« Ce qui ne me tue pas me rend plus fort », écrivait Nietzsche dans Le Crépuscule des idoles (1888), donnant naissance sans le savoir à des générations de jeunes gens insupportables qui allaient répéter cette phrase en boucle et la graver sur les pupitres de leur classe de terminale L avant d'aller mal jouer de la guitare devant les grilles du lycée. Cette anecdote a son importance, car elle nous permet de ne pas confondre Nietzsche et Scourgebringer : en effet, dans Scourgebringer, c'est en mourant qu'on devient plus fort.

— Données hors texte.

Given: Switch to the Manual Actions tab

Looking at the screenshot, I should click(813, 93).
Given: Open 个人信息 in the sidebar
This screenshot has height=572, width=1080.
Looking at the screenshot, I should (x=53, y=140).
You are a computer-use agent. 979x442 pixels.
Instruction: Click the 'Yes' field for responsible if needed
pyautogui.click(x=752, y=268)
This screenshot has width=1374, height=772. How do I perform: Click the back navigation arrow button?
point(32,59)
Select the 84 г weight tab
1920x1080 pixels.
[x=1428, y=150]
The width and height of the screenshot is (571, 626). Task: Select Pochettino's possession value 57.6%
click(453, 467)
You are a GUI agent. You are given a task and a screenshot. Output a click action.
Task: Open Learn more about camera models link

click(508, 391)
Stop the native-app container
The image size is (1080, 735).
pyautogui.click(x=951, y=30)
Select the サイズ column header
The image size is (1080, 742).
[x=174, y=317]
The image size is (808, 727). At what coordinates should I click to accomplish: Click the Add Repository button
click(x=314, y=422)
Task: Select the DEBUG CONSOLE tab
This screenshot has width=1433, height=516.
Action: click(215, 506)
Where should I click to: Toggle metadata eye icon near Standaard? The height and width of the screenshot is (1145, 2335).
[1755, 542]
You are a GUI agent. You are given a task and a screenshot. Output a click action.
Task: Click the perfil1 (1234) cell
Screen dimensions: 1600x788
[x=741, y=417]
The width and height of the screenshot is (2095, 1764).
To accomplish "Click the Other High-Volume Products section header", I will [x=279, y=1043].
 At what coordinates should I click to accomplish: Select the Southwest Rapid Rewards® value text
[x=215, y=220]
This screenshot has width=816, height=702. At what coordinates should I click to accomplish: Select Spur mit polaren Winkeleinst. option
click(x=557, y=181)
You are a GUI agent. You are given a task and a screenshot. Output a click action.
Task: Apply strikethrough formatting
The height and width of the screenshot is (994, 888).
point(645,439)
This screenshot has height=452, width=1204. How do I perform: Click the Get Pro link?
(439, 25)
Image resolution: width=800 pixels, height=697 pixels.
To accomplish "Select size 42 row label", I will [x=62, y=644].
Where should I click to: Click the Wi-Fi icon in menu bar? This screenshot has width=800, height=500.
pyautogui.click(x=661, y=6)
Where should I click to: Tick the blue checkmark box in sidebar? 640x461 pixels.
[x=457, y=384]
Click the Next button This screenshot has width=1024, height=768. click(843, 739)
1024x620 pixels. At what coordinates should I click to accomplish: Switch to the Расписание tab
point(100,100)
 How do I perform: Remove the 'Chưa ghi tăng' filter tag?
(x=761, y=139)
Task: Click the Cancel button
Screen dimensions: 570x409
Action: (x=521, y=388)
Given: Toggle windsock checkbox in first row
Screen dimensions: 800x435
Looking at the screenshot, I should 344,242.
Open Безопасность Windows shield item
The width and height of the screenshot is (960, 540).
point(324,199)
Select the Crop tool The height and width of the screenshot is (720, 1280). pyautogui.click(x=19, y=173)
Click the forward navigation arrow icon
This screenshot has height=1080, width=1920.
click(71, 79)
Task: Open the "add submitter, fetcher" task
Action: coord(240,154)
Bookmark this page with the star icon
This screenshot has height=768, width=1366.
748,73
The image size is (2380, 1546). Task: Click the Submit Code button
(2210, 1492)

De la même façon que tous les écrivaillons edgy ont eu le malheur de naître après Nietzsche, Scourgebringer a eu le malheur de tomber entre mes mains après Hades. Si tôt après un chef-d'œuvre pareil, y avait-il de la place pour un nouveau roguelite ? Je craignais de devoir répondre par la négative, et mal noter ce petit jeu français au mépris de la politique de patriotisme économique de Canard PC (qui, comme son nom l'indique, repose sur le déploiement de batteries de missiles Patriot pour abattre les avions-cargos chargés de jeux étrangers).

Le fléau des carpettes.

Scourgebringer a choisi, excellente décision, de restreindre ses ambitions. Ses combats, qui ont lieu dans les salles d'un donjon dont on découvre peu à peu la carte, reposent sur quatre grands concepts : une attaque de mêlée rapide qu'on spamme pour infliger des dégâts, un coup puissant qui brise la garde des ennemis et les stunne lorsqu'ils sont sur le point de lancer une attaque, un dash qui permet à la fois de charger les monstres et d'éviter les bouboules qui nous arrivent sur la gueule, et enfin un canon dont les munitions se rechargent quand on tue des ennemis. C'est tout bête, mais très bien exécuté et parfaitement fluide, à tel point que même après avoir crevé comme un sale cochon pendant des heures (la courbe de difficulté est âpre), on continue à être impatient de pénétrer dans la prochaine salle pour en faire exploser les ennemis.
Il y a bien sûr quelques subtilités de gameplay qu'on débloque peu à peu dans un petit arbre de compétences, comme un combo qui permet de gagner plus de sang (qu'on échange auprès des marchands qui hantent les niveaux) ou la possibilité de renvoyer les tirs ennemis. Mais ce n'est pas la variété de son environnement ou de son gameplay qui font la valeur de Scourgebringer : c'est l'intensité de son gameplay, la tension de ses affrontements dans des pièces incroyablement ramassées où l'on peut tout perdre en un instant d'inattention, tout ça pour recommencer une fois de plus, toujours aussi vite mais avec deux points de vie en plus. Comme l'écrivait d'ailleurs Nietzche dans Le Gai savoir.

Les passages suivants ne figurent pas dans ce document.